Marker Included in just ci Target duration (guideline)
unit < 1s/test
integration < 30s/test
system < 60s/test
smoke < 30s total
e2e < 60s/test
system_hw_auto ❌ Never < 60s/test
system_hw_manual ❌ Never < 60s/test

[!IMPORTANT] system_hw_auto and system_hw_manual tests are never included in CI or just ci. They require real USB microphone hardware. Run via just test-hw / just test-hw-manual.


2. Directory Structure

Test location MUST match the marker. Service-specific tests live inside the service package. Only cross-cutting tests (multi-service, stack-level) belong in root tests/.

Location Markers
packages/<pkg>/tests/unit/ @pytest.mark.unit
packages/<pkg>/tests/integration/ @pytest.mark.integration
services/<svc>/tests/unit/ @pytest.mark.unit
services/<svc>/tests/integration/ @pytest.mark.integration
tests/smoke/ @pytest.mark.smoke
tests/integration/ @pytest.mark.integration (multi-service)
tests/system/ .system, .system_hw_auto, .system_hw_manual
tests/e2e/ @pytest.mark.e2e

[!IMPORTANT] Mixing markers in a single directory is FORBIDDEN. Exception: tests/system/ contains .system, .system_hw_auto and .system_hw_manual because they share Podman socket, DB, and hardware-config fixtures via a common conftest.py.


3. Running Tests

Individual Suites

just test-unit       # Unit tests only (no external deps)
just test-int        # Integration tests (Testcontainers)
just test-system     # System lifecycle tests (Podman + built images, no HW)
just test-hw         # Automated hardware tests (requires real USB microphone)
just test-hw-manual  # Interactive hardware tests (requires manual unplug/replug)
just test-hw-all     # All hardware tests (automated + manual)
just test-smoke      # Smoke tests (built images via Testcontainers)
just test-e2e        # End-to-end browser tests (Playwright)
just test            # Quick dev: Unit + Integration
just test-all        # All tests except hardware (Unit+Int+System+Smoke+E2E)
just test-cov-all    # Combined coverage map (Unit+Int+System+Smoke+E2E)

Quality Gates

just c               # Fast dev check (< 10s):
                     #   Lock + Ruff + Mypy + Unit Tests
just v               # Verify for push (~ 35s):
                     #   Fast Check + DB-Integration Tests
just ci              # Full CI pipeline (> 4m):
                     #   Lock → Audit → Lint → Type → Unit → Int
                     #   → Containerfile → Build → System → Smoke → E2E

When to Run What

Situation Command What it covers
During development just test Unit + Integration (quick feedback)
Before every commit just c Lint, types, unit tests (no containers)
Before push / PR just v Code Quality + Integration Tests
Thorough test run just test-all All test suites except hardware
Verify Full CI just ci Full 12-stage pipeline incl. build
Before release just ci All automated gates (see Release Checklist)
Release test audit just test-cov-all Combined coverage map for Changed-Path Audit
With USB mic connected just test-hw-all Real hardware detection + spawning

4. Writing Tests

Unit Tests

  • Use unittest.mock or pytest-mock for all external dependencies (DB, Redis, Podman, filesystem).
  • No network calls, no containers, no filesystem side-effects.
  • Each test should run in < 1 second.

Integration Tests

  • Use testcontainers for disposable PostgreSQL and Redis instances.
  • Do NOT rely on the Compose stack — integration tests must be self-contained.
  • Use polyfactory for generating Pydantic model instances as test data.

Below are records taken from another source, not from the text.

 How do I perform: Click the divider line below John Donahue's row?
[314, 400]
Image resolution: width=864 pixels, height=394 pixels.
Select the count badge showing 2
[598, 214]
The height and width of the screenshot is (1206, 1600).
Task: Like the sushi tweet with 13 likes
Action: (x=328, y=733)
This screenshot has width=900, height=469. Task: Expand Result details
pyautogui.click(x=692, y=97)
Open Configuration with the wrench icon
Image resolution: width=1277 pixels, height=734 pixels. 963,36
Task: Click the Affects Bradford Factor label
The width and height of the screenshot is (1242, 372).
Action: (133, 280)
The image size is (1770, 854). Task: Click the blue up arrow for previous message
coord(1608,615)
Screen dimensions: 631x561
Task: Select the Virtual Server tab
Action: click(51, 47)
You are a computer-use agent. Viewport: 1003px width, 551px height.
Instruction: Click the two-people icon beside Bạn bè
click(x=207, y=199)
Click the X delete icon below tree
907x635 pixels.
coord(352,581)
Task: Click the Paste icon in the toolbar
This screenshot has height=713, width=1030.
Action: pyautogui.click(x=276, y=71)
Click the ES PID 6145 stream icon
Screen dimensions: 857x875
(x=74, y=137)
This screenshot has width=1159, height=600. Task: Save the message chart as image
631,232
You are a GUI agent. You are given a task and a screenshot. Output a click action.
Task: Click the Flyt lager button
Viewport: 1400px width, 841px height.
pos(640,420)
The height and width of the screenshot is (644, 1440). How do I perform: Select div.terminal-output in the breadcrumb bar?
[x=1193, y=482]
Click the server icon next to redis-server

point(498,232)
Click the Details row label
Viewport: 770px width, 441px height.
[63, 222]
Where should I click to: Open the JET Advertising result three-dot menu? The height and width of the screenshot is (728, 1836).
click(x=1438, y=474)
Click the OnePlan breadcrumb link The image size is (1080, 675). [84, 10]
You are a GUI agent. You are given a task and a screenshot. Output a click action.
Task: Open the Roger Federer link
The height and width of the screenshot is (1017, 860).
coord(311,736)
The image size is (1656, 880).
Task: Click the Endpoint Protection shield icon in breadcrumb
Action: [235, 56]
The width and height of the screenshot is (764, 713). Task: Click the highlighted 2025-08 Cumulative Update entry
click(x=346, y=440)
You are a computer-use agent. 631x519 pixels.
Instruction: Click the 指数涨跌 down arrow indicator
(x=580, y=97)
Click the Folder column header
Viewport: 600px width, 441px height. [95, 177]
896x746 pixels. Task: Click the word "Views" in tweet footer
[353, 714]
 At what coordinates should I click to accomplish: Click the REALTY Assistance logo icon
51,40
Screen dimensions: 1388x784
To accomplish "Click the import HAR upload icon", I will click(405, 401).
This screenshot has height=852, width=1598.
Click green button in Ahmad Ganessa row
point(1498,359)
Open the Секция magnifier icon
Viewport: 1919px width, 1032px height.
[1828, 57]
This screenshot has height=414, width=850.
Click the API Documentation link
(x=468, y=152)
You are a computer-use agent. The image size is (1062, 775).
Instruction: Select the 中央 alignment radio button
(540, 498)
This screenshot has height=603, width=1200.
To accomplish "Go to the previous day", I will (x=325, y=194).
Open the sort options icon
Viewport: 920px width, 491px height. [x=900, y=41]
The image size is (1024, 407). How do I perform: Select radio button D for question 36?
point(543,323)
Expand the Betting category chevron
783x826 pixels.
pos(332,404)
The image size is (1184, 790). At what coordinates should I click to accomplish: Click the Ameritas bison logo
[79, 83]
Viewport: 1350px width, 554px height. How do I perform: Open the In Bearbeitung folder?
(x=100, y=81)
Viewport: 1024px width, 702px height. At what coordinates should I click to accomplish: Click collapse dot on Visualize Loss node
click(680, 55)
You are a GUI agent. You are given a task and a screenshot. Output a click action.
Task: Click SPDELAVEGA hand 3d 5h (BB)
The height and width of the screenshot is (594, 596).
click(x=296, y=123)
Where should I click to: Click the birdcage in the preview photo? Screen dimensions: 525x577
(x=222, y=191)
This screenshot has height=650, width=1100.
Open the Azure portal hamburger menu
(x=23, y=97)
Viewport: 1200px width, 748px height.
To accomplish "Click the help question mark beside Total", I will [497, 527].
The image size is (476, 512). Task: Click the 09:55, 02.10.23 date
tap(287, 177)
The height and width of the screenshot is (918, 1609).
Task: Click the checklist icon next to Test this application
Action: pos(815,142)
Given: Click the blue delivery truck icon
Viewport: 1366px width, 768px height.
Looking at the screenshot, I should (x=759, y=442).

System Tests (@pytest.mark.system)

  • Test the full Controller lifecycle pipeline with real Podman but mocked hardware.
  • Each test gets its own isolated Podman network (silvasonic-test-{run_id}) via the system_network fixture.
  • Use testcontainers for DB + Redis (Controller tests), or podman_run() with the isolated network (Processor tests).
  • Mock /proc/asound/cards and sysfs to simulate device detection without hardware.
  • Skip gracefully when Podman socket is absent or images aren't built.
  • Tests cover: seeding, device scanning, profile matching, reconciliation, container start/stop, crash recovery.
  • Fully isolated from production — no shared network with just start.

Hardware System Tests (@pytest.mark.system_hw_auto / .system_hw_manual)

  • Test device detection pipeline with real USB microphone hardware.
  • Each test session gets its own isolated Podman network (silvasonic-hw-test-{id}) via the hw_redis fixture.
  • Require a USB-Audio device connected (e.g., UltraMic 384K).
  • Skip automatically when no USB-Audio device is detected.
  • Fully isolated via container network — but hardware-locked. Cannot run while just start is active (ALSA device requires exclusive access).
  • Never included in CI pipelines — run manually via just test-hw or just test-hw-manual.

Smoke Tests

  • Use testcontainers to start built container images in isolation (no just start needed).
  • Require images to be built first (just build or pipeline Stage 9).
  • Only test service health endpoints and basic connectivity (heartbeats in Redis).
  • Must be idempotent — running them multiple times produces the same result.
  • Do NOT test deep lifecycle behavior — that belongs in system tests.

E2E Tests

  • Use Playwright for browser automation.
  • Test user-facing flows through the Web-Interface.
  • Screenshots on failure for debugging.
  • Planned for v0.9.0+ when the Web-Interface has sufficient coverage.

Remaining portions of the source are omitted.